Attendees at the event, which was kindly hosted by Eden Mencap in Penrith’s Little Dockray, included County Councillor Oliver Pearson, Cabinet Member for Communities; Alan Ratcliffe, Assistant Director of Organisational Development at Cumbria County Council; Andy Beeforth of Cumbria Community Foundation; Jacqui Taylor of Eden Mencap; Mike Muir of Impact Housing; Pam Hutton of East Cumbria Family Support; Sheila Thompson of Hospice at Home; and Chris Mitchell of Eden Carers.
Rory, who wrote recently on the need for recognition of the incredible value that local organisations bring to their communities (read here), said that the meeting had been a success and a major step forward in thinking more flexibly around how small charities can be “engaged in the tendering process, rather than defeated by it”.

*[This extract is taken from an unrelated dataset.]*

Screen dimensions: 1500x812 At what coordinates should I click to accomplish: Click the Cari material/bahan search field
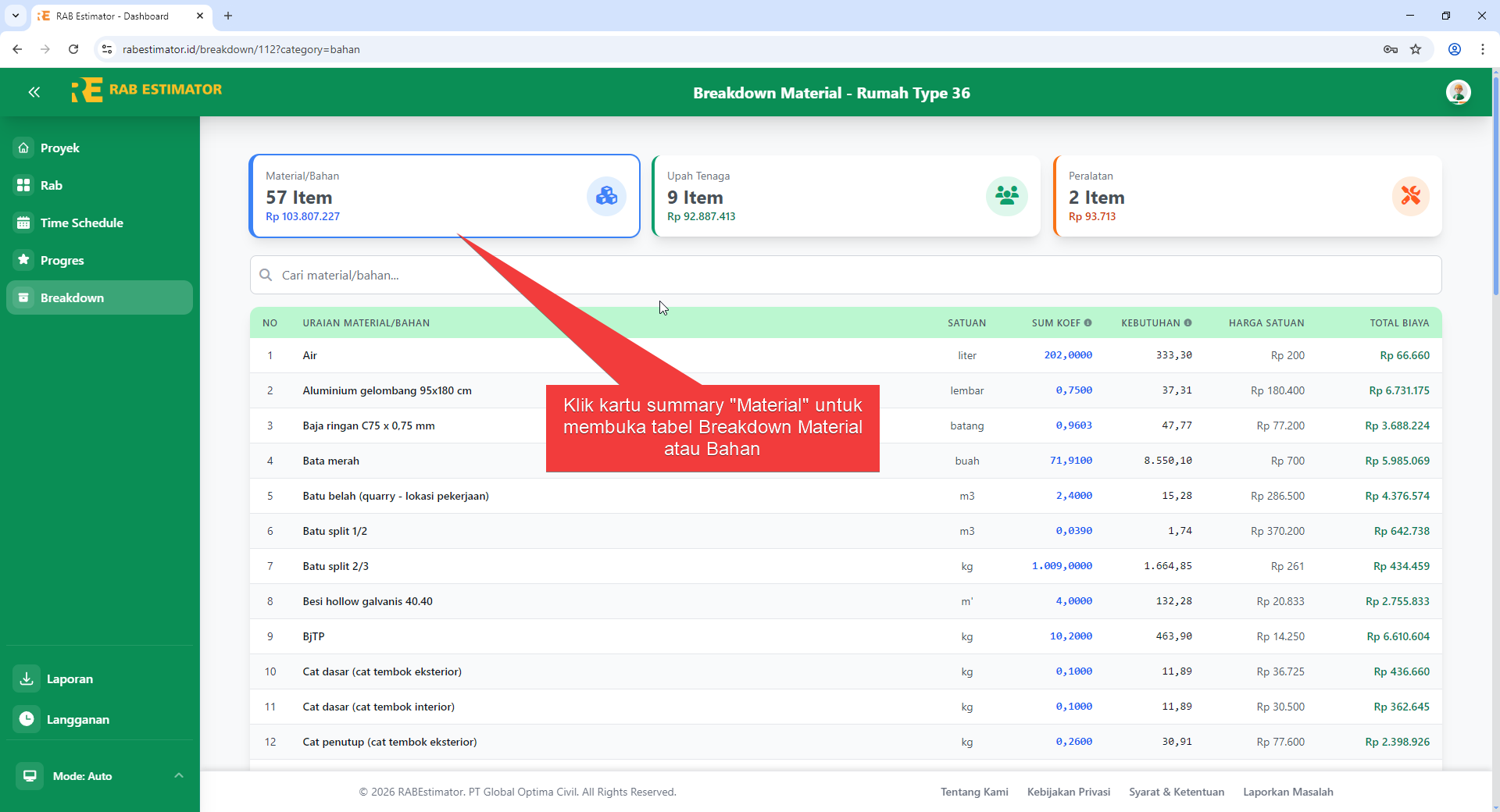tap(845, 276)
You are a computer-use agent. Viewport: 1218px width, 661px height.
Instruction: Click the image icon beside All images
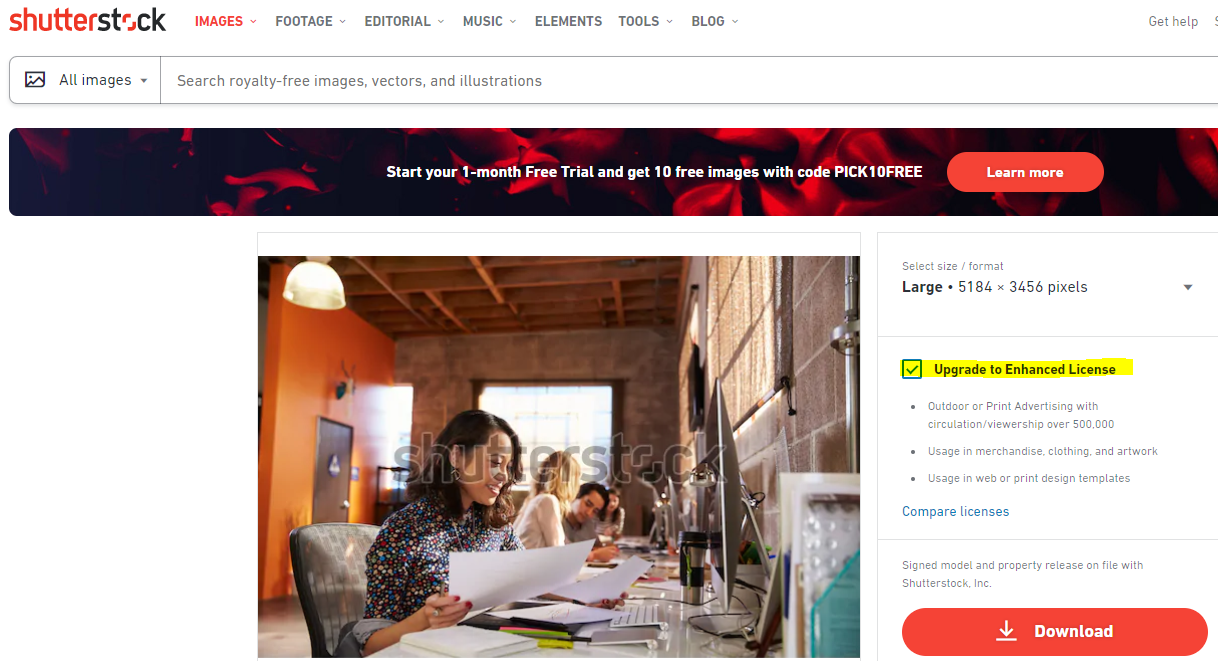tap(35, 80)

He said: “Giant ‘third-sector organisations’ are competing against our own home-grown organisations, such as Eden Mencap, East Cumbria Family Support and Chrysalis. These big national charities have strengths (professional management, economies of scale, skills and good track records) but this is not why they consistently win contracts: they generally win because they are richer and more powerful. Instead, we need to be rewarding local knowledge and experience, rather than hyper-polished proposals. Following this extremely useful meeting we will form a small but – hopefully – effective informal steering group to take the needs of Cumbria’s network of small charities to Whitehall, and to urge Ministers to foster a sense of flexibility around procurement, look at practical measures that we can take to protect local charities, and the commitments we need that we will not lose our local providers.”
Rory will form an informal think-tank to lobby Ministers and encourage practical solutions from Whitehall.